Chris DeLine

Cedar Rapids, Iowa

Wells Fargo and Perceived Convenience

Published in The Blog.

When my family moved to the States in 2001 we landed in Minnesota and opened bank accounts with Wells Fargo. Banks didn’t matter to me — I was 18 — so I just went with what everybody else was doing. For roughly a year I held a personal line of credit with Wells Fargo, paying the associated fees, of course, and have also had a credit card with the company for nearly as long as I’ve had my checking account.

A couple of years ago I went a few minutes out of my way to read about how Wells Fargo had become one of the key benefactors of the government bailout. Wells Fargo received some $25 billion (which it repaid) and the news surrounding how the company utilized regulation in order to capitalize on the bailout was unsettling. I thought about closing my account. In Minnesota Wells Fargo branches are everywhere though. If you need quick cash, ATMs are also in all Super America gas stations which, themselves, dominate the consumer landscape. Despite a distaste for the methods Wells Fargo was exploiting to expand its business, for the sake of convenience I kept my accounts open.

In 2010 I moved up to Canada. Recognizing the potential impermanence of the relocation though, I kept my Wells Fargo account open. Later that year I returned to the States, landing in Nashville. And while Wells Fargo has a small thumbprint within the city, I kept my account open.
I don’t drive and Wells Fargo branches and ATMs are sparse, so I became quite familiar with how non-native ATM fees were charged: $2.50 seems the standard from the machine’s servicer, compiled by another $2.50 from Wells Fargo as a convenience fee. Some generic ATMs I found, particularly around Vanderbilt University, have special mechanisms in place to benefit students, reducing any associated fees. Cafe Coco, for example, has an ATM that charges no fee if you only take out $10. In such situations Wells Fargo still charges $2.50 though. Recognizing that convenience isn’t free I kept my Wells Fargo account open.

I later moved to Iowa for a few months and remembering the bailout drama I looked into joining a local credit union. There was still a lot of hassle associated with it though so I balked at the option.
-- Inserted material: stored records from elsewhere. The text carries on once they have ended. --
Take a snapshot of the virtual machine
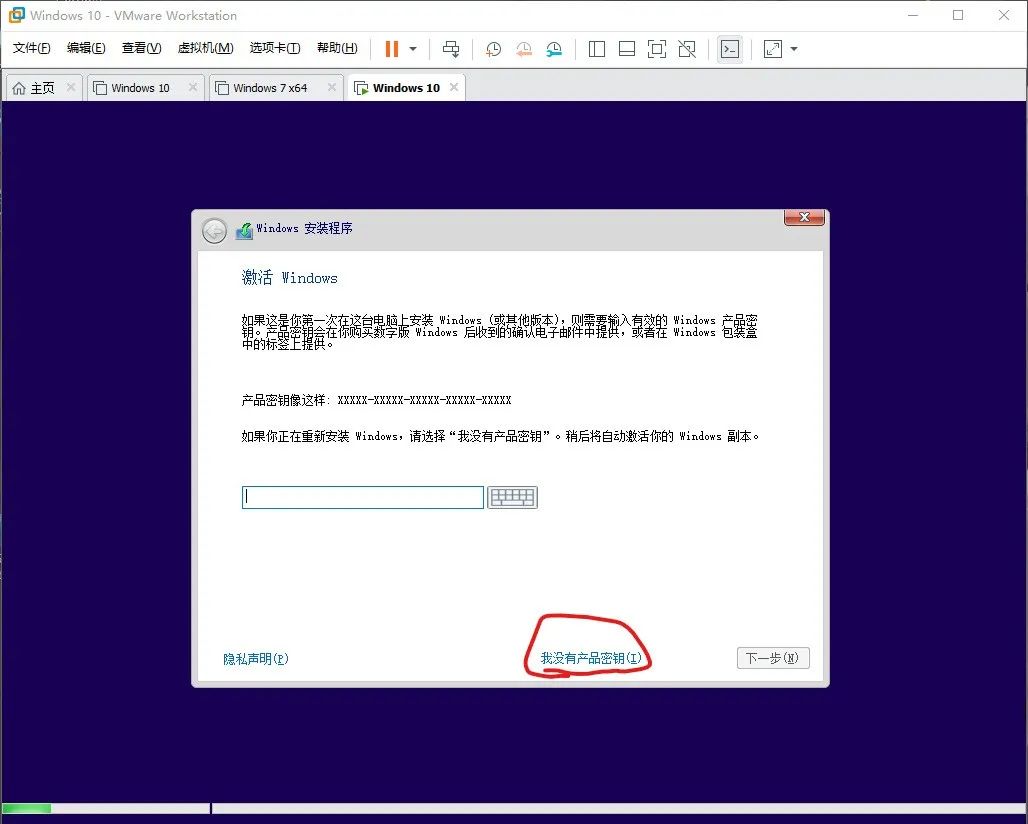pos(493,48)
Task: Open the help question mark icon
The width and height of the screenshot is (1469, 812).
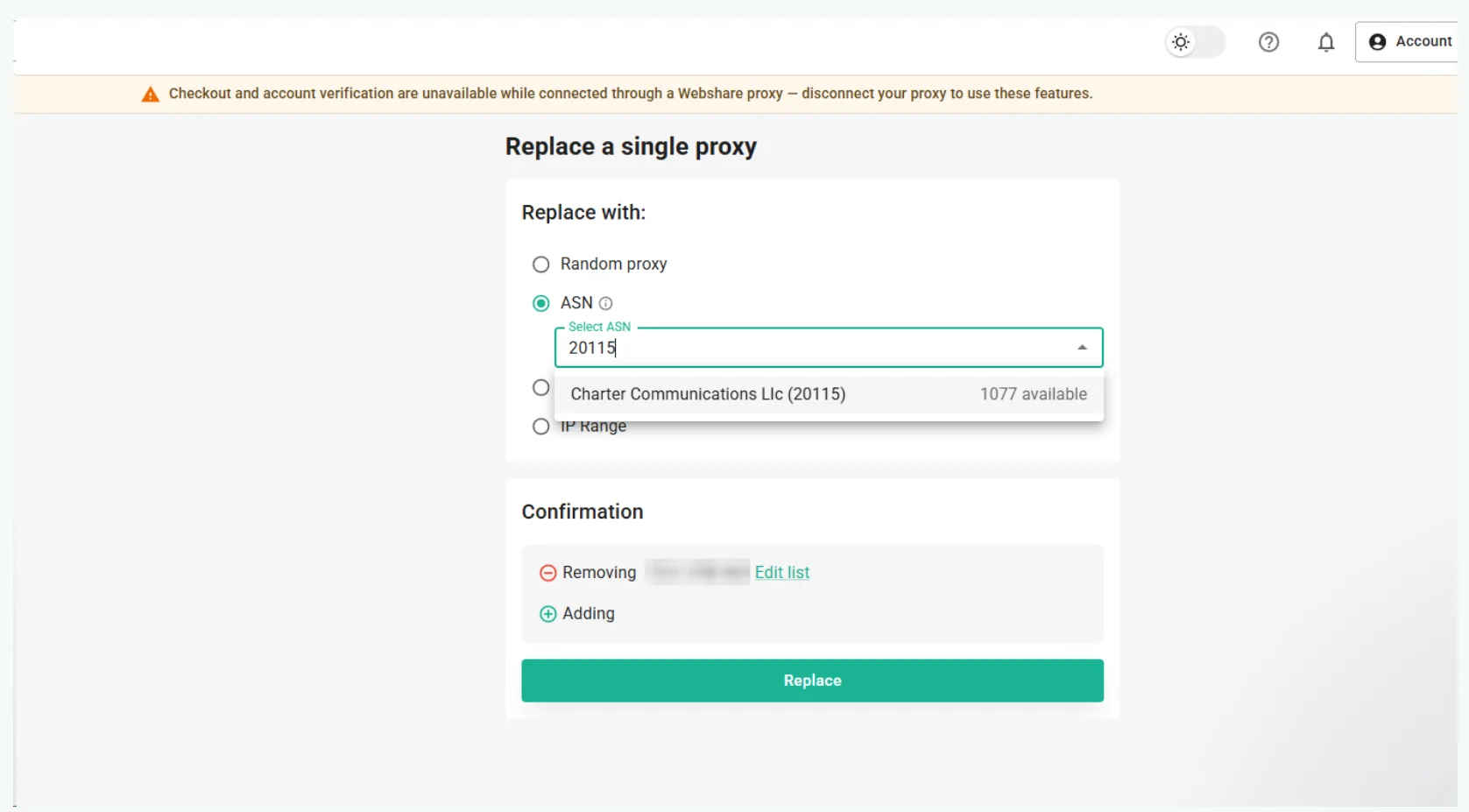Action: (1268, 42)
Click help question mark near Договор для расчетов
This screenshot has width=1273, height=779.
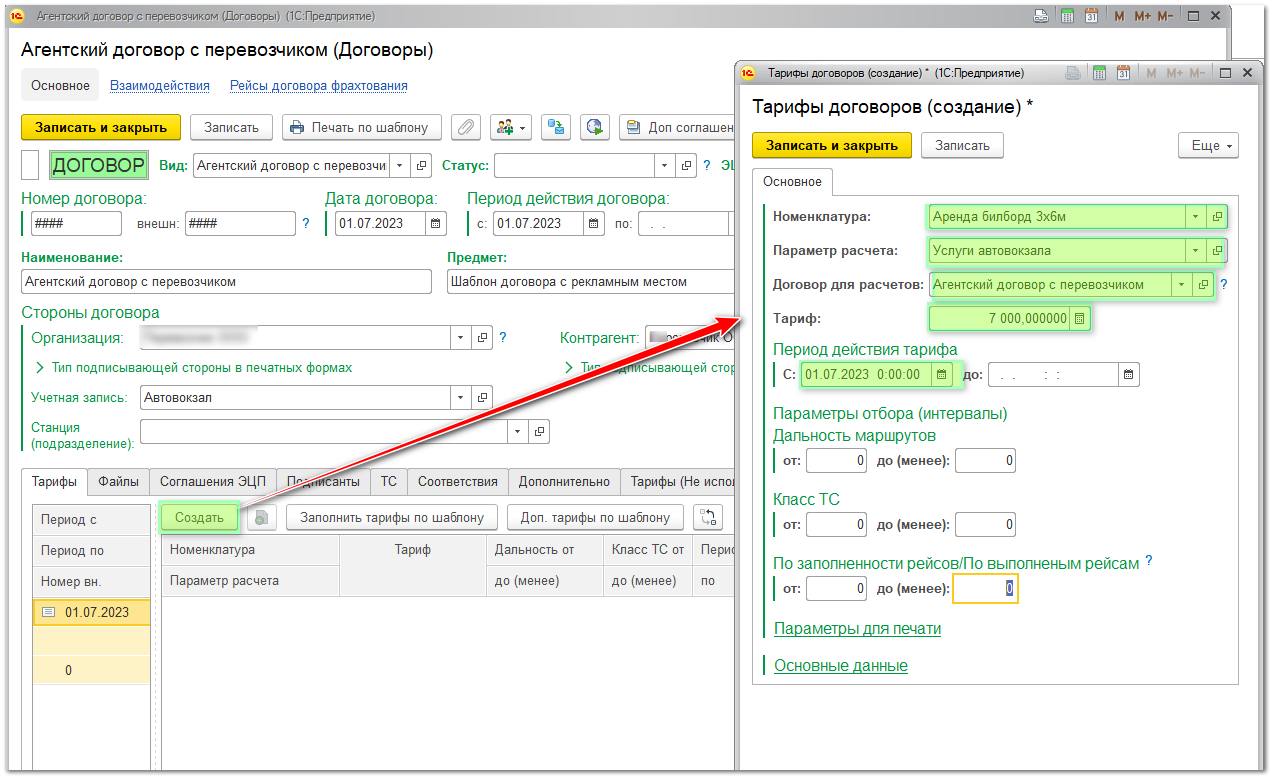(1223, 285)
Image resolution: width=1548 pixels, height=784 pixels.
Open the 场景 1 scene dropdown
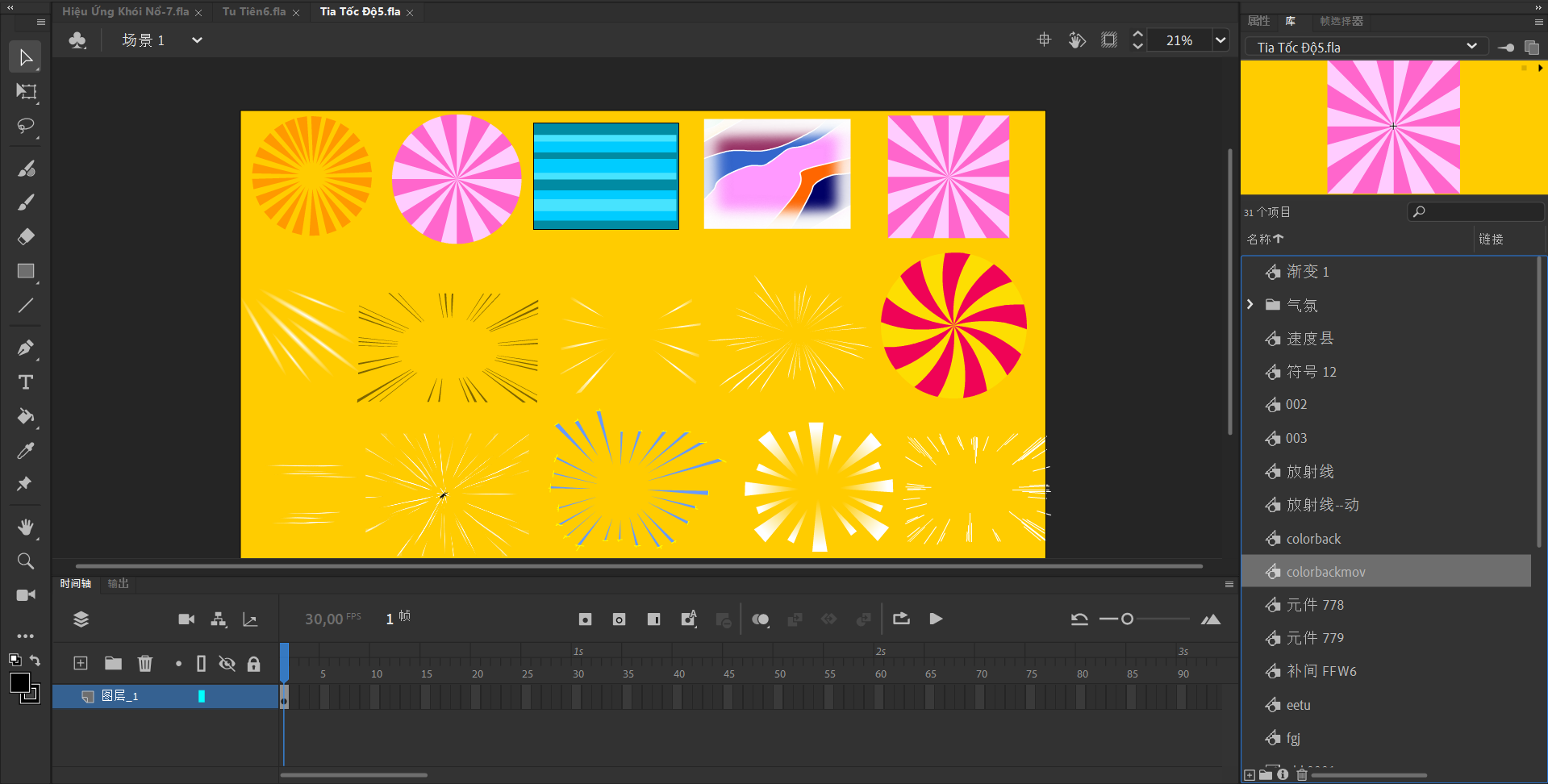click(x=196, y=40)
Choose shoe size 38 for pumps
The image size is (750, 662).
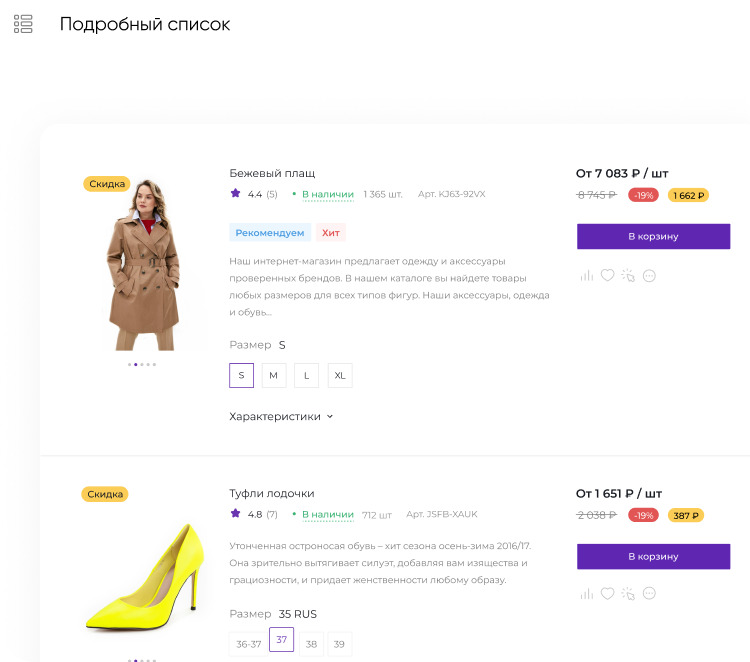pos(311,643)
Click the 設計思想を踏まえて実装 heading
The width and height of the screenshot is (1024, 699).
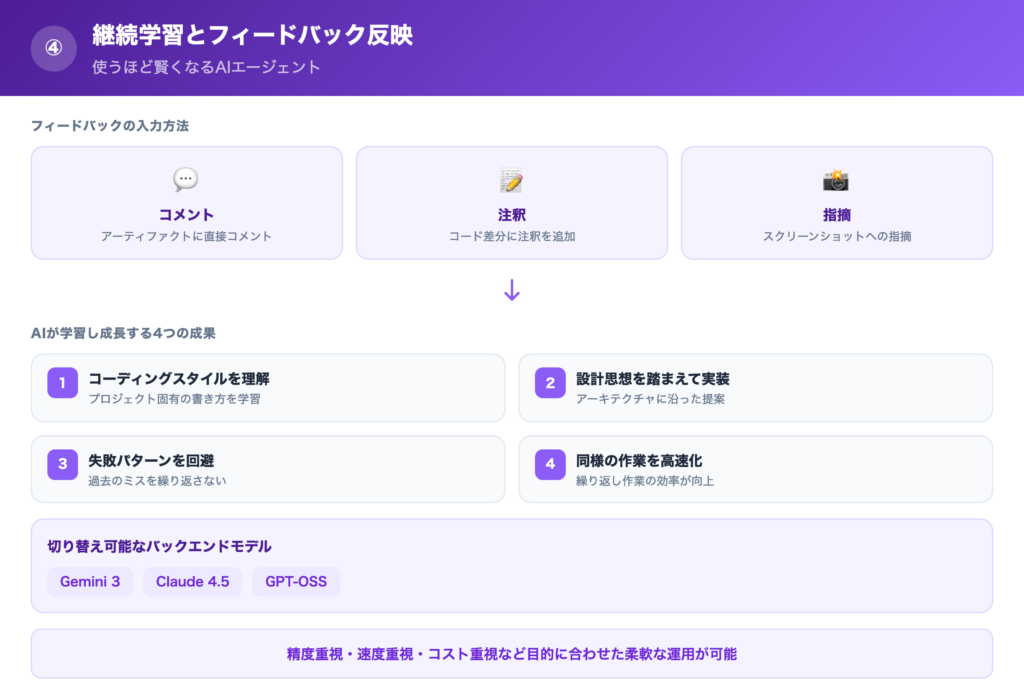coord(652,379)

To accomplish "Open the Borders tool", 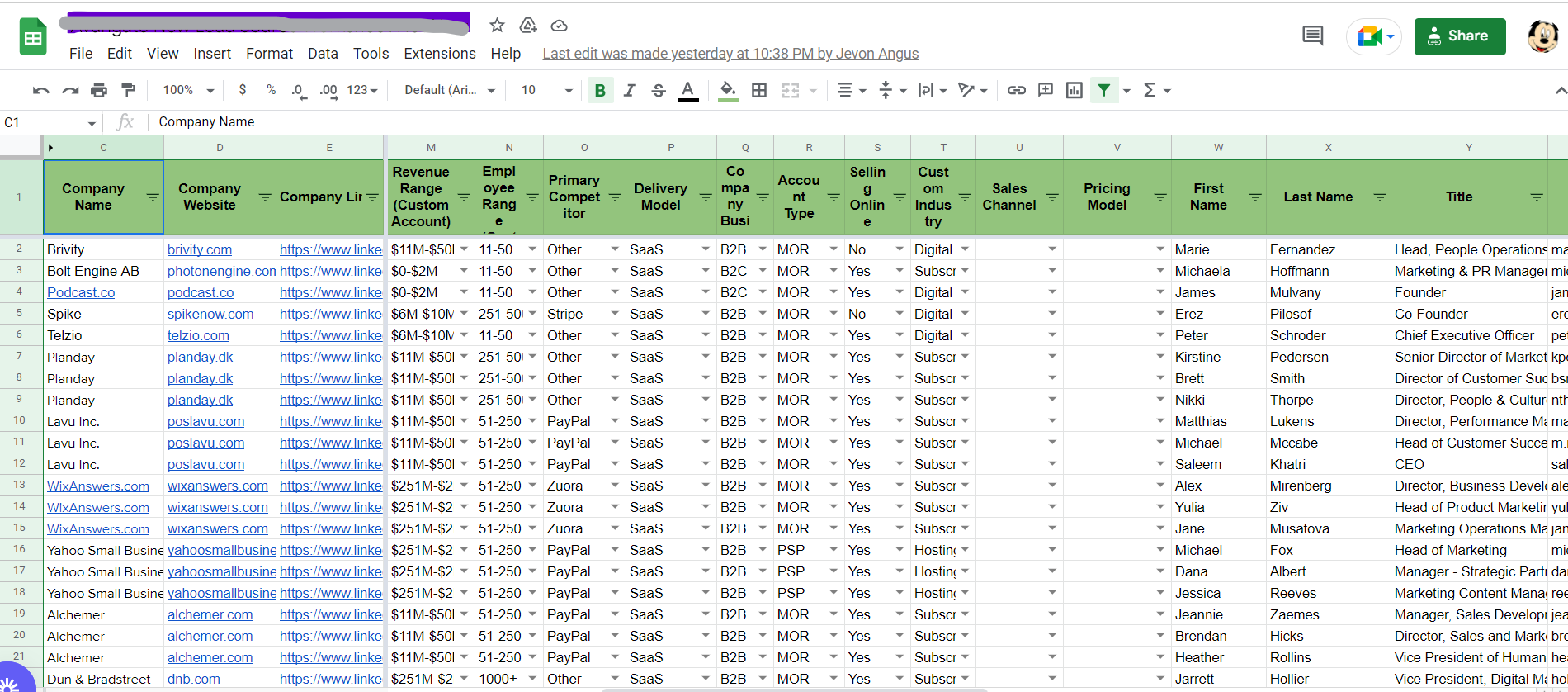I will (759, 90).
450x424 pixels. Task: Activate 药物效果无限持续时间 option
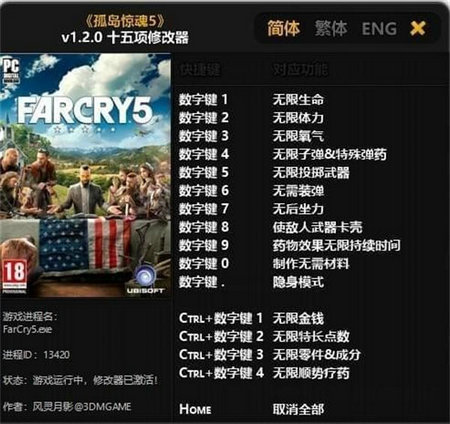point(337,246)
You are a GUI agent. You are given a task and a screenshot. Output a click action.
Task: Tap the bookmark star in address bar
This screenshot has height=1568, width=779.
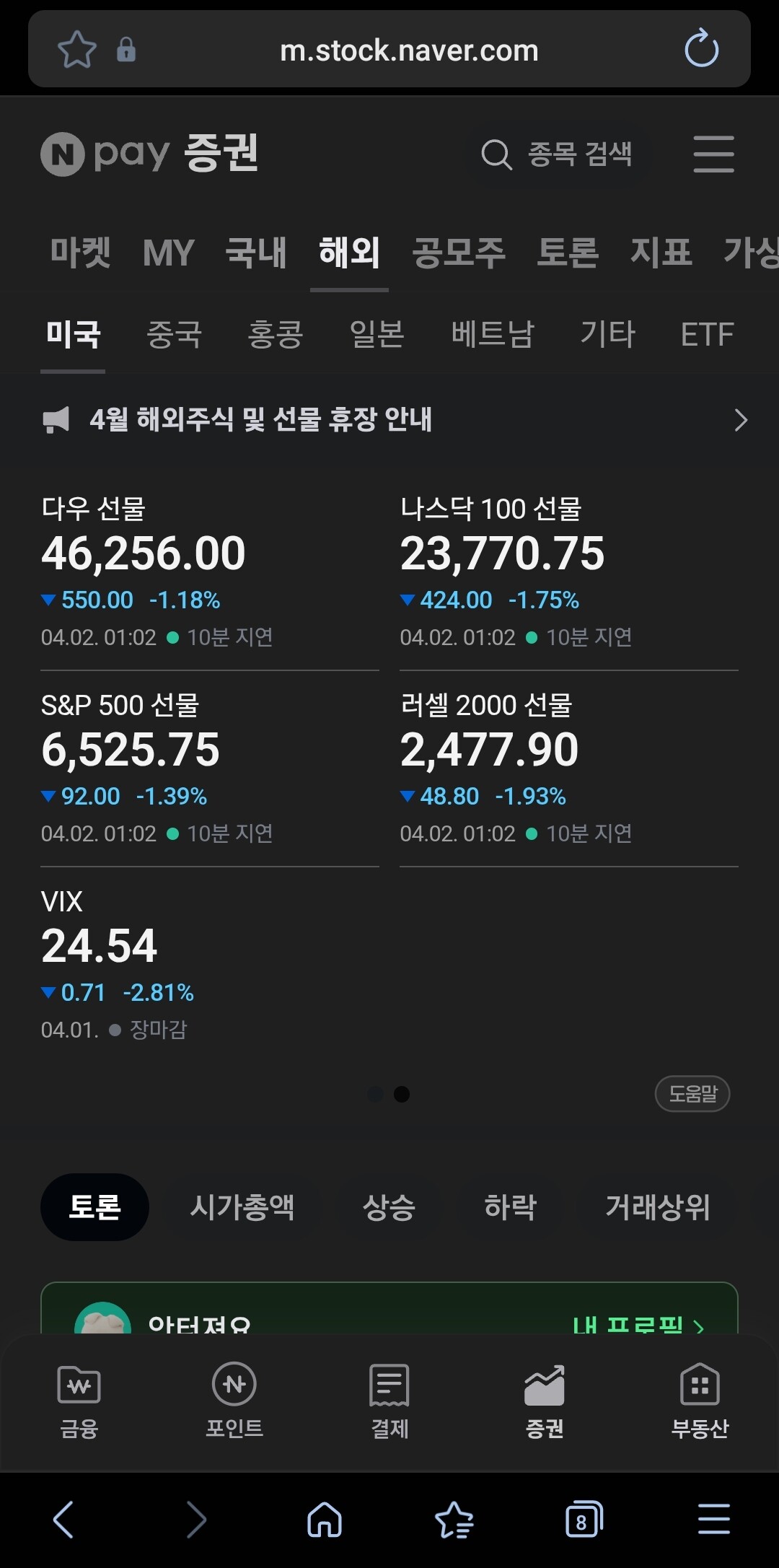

While the nearest branch was a mile and a half away and nearly impossible to access without a car (given its placement across frozen freeways and such), the office I worked at had a Wells Fargo ATM directly in the lunch room. I kept my Wells Fargo account open.

Earlier this year I returned to Nashville, and when I was applying for my apartment I had to show proof of any bank accounts (I live in an income restricted residence). I don’t have a printer so I stopped in the local Wells Fargo branch and asked that my statements be printed off from the previous few months. No problem, I was told, but where the statements were once free, there was now a $2 fee per monthly statement. I needed it done. I paid the fee. I kept my Wells Fargo account open.

This month however, I saw for the first time a “monthly service charge” debited from my account without warning and without my permission. Not being a complete bonehead, I figured that my balance had slipped below some threshold which changed the account’s fee structure. That’s precisely what happened. I was now being charged $13 a month for the privilege of banking with Wells Fargo.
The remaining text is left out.